Juggling is an important part of life

Every lunchtime during the week, Wu Xiaoling has to rush home - pedaling her bicycle madly for 15 minutes - so she can feed her 9-month-old son. That done, she cycles back to work and has no time even for the Chinese specialty, a quick desktop nap.
She is delighted that her second child is a boy, like her first, which means her 6-year-old's clothes and toys can be handed down to his brother.
During her latest pregnancy, Wu underwent more medical examinations than she did during her first. She was anxious about herself and her son, and felt much more tired in the first month after giving birth to the second.
Wu, 36, who works in a government institution in Beijing, says: "It's much more stressful physically and mentally looking after kids than it was 20 or 30 years ago. For safety's sake you really do have to watch them around the clock. For example, there are many more electrical appliances and power points around the home than there used to be."
She recalls that when she was around 5 years old, she would play with other children in the neighborhood. But she is worried about letting her boys have free rein, as there are far more cars and a lot more strangers around these days.
All in all, raising a baby is more complicated and time-consuming than it used to be, and the duties involved in that huge task need to be delegated to members of the family, she says.
Her mother and mother-in-law take turns staying at her place looking after the children and cooking. She buys all the groceries on her way home and then plays with her sons. Her husband does household chores, such as washing dishes and doing the laundry. And he takes the older son to piano and fencing lessons three or four times a week.
The grandparents, who take care of two children during the winter holidays, face a big task, she says, especially because two boys are more difficult to handle than two girls. The older boy makes a lot of noise when he is at home, so the baby can barely sleep. Worries about electricity are overlaid with concerns that at any minute the baby could grab and swallow a Lego brick that the older boy may have left lying around.
Wu says that since the most recent birth she has had no time for leisure and going out with friends. The first son likes to play with her when she gets off work. She hardly ever gets enough sleep, she says, because she has to get up several times during the night to feed the baby. But things will be a lot better in three months when she stops breast-feeding, she says.

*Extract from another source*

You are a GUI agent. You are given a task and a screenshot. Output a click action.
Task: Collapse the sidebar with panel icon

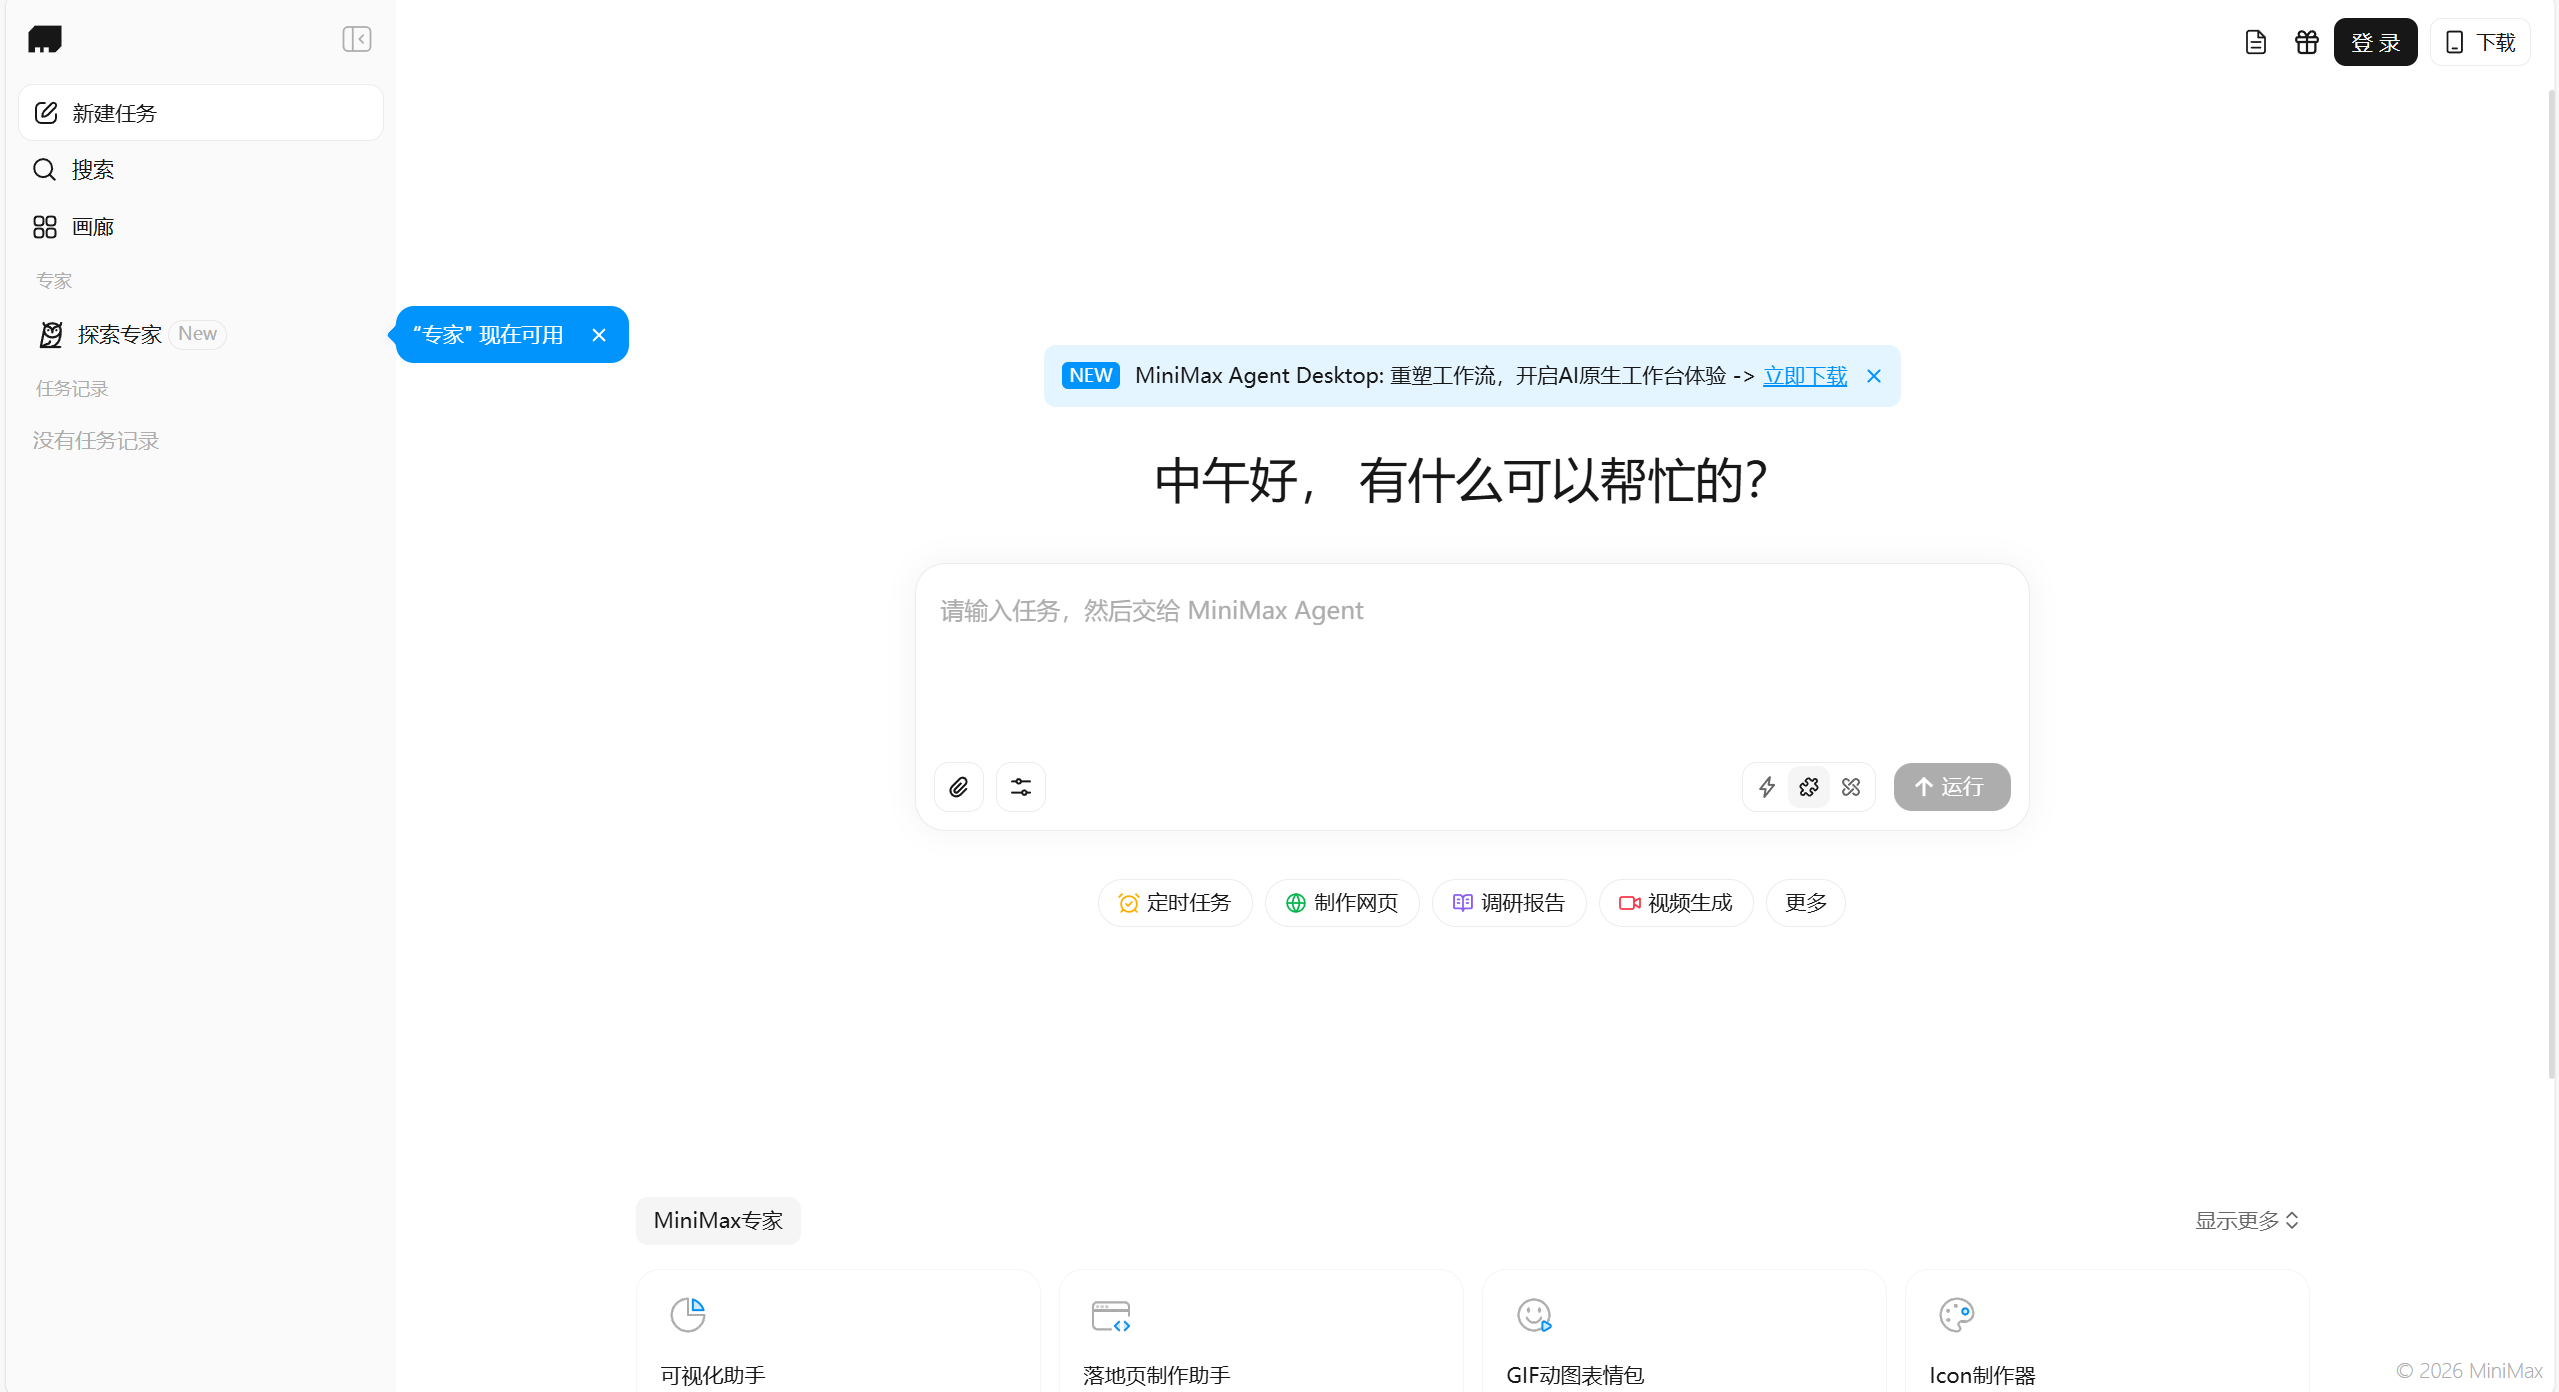pos(357,39)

"I bought a book to learn English and had planned to study it when I was on maternity leave, but I never had the time to even glance at it," she says.
The family now spends double what it used to on food, about 4,000 yuan ($580; 540 euros; 469) a month because of the extra food for the baby and nutritional food for the mother in the lactation period.
For those with two children who live in big cities, the financial pressure does not stop there.
Wu and her family live in an 80-square-meter two-bedroom apartment, and in the area where they live residential space sells at an average of 100,000 yuan per square meter.
If Wu and her husband wanted to employ a nanny they would be unable to house her because they have no spare room, she says, and they are reconciled to having to find a bigger place sooner or later. Another option is to rent or buy another small house nearby. But their parents would have to sell their homes in Beijing for the deposit, and her husband would have to find a job that pays more.
Wu says many of her friends' children are studying abroad or have done so, and she expects the same for her sons when they grow up. But she worries about the expense.
"They may not need so much money for overseas education, but as a mother I have to set aside money for the future. With two sons, the pressure is great," she says.
Having two children has had at least one other positive side-effect on the family, Wu says: She and her husband quarrel less than they used to. That is because they are simply too busy looking after their boys to be concerned with trifling matters.
After painful recoveries from two caesarean births, Wu says, she has become more straightforward and open-minded.
"There is no difficulty that I can't overcome," she says.